▶ STATED PROBLEM
Update the listing below so that each "GUI agent" becomes "interface agent", and leave everything else unchanged.

▶ AVAILABLE RECORDS

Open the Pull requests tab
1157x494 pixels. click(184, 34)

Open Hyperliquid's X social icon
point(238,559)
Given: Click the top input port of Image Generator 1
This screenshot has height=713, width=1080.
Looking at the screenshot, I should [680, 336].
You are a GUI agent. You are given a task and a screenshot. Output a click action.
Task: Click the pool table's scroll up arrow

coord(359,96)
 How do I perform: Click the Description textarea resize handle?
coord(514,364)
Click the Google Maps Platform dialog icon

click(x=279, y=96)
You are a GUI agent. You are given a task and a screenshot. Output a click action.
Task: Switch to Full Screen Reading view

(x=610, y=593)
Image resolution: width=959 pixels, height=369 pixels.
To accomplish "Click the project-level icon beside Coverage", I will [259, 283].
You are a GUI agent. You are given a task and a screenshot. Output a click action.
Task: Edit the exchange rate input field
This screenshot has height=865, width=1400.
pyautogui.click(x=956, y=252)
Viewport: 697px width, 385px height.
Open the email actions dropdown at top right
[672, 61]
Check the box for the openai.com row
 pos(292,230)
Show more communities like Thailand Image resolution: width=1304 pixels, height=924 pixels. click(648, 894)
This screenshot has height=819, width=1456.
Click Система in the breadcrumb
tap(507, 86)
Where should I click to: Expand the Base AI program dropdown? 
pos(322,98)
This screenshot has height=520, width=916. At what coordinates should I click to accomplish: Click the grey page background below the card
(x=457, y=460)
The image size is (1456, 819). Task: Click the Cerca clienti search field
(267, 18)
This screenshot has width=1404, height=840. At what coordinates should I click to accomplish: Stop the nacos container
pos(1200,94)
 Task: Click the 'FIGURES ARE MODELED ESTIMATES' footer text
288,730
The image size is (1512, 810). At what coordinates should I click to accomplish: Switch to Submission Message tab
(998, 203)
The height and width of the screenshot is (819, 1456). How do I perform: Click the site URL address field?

▶ CORRECT RESULT
Open the Pull requests tab
1157x494 pixels. click(184, 34)

Open Hyperliquid's X social icon
point(238,559)
Given: Click the top input port of Image Generator 1
This screenshot has height=713, width=1080.
Looking at the screenshot, I should [680, 336].
You are a interface agent. You are given a task and a screenshot. Output a click action.
Task: Click the pool table's scroll up arrow

coord(359,96)
 How do I perform: Click the Description textarea resize handle?
coord(514,364)
Click the Google Maps Platform dialog icon

click(x=279, y=96)
You are a interface agent. You are given a task and a screenshot. Output a click action.
Task: Switch to Full Screen Reading view

(x=610, y=593)
Image resolution: width=959 pixels, height=369 pixels.
To accomplish "Click the project-level icon beside Coverage", I will [259, 283].
You are a interface agent. You are given a task and a screenshot. Output a click action.
Task: Edit the exchange rate input field
This screenshot has height=865, width=1400.
pyautogui.click(x=956, y=252)
Viewport: 697px width, 385px height.
Open the email actions dropdown at top right
[672, 61]
Check the box for the openai.com row
 pos(292,230)
Show more communities like Thailand Image resolution: width=1304 pixels, height=924 pixels. click(648, 894)
This screenshot has height=819, width=1456.
Click Система in the breadcrumb
tap(507, 86)
Where should I click to: Expand the Base AI program dropdown? 
pos(322,98)
This screenshot has height=520, width=916. At what coordinates should I click to accomplish: Click the grey page background below the card
(x=457, y=460)
The image size is (1456, 819). Task: Click the Cerca clienti search field
(267, 18)
This screenshot has width=1404, height=840. At what coordinates should I click to accomplish: Stop the nacos container
pos(1200,94)
 Task: Click the 'FIGURES ARE MODELED ESTIMATES' footer text
288,730
The image size is (1512, 810). At what coordinates should I click to accomplish: Switch to Submission Message tab
(998, 203)
The height and width of the screenshot is (819, 1456). How do I perform: Click the site URL address field?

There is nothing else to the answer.